§ **What you should do**:
Write the records out again exactly, leaving no images in.

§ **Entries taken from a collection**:
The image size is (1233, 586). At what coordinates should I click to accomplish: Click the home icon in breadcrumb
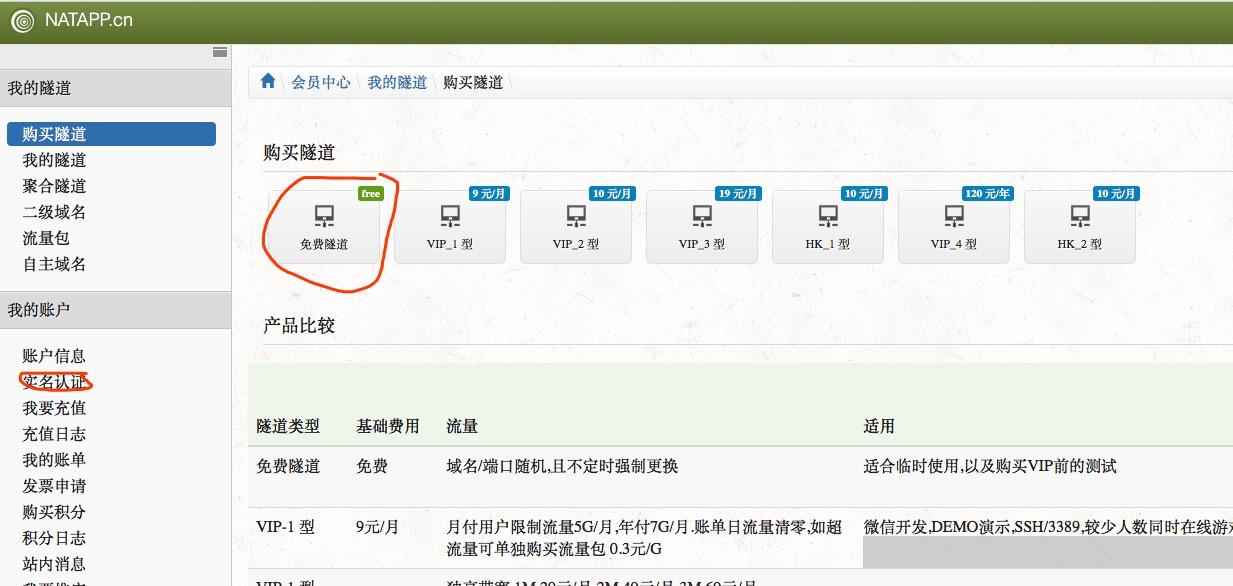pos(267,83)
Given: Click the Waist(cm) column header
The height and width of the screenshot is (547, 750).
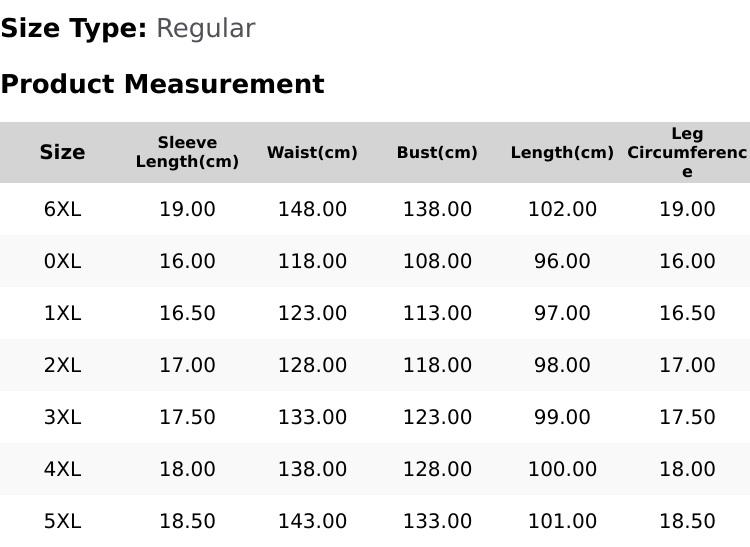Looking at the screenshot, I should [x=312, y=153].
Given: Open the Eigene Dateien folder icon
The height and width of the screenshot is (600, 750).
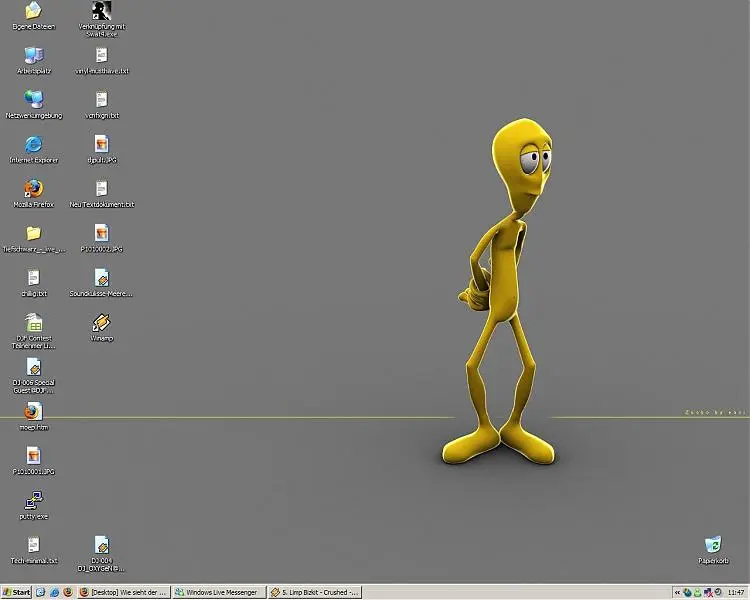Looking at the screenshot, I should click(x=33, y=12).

§ **Problem solution**:
The image size is (1233, 586). At what coordinates should I click to accomplish: Click the home icon in breadcrumb
pos(267,83)
Given: Click the Waist(cm) column header
The height and width of the screenshot is (547, 750).
Looking at the screenshot, I should [x=312, y=153].
Given: Open the Eigene Dateien folder icon
The height and width of the screenshot is (600, 750).
Looking at the screenshot, I should click(x=33, y=12).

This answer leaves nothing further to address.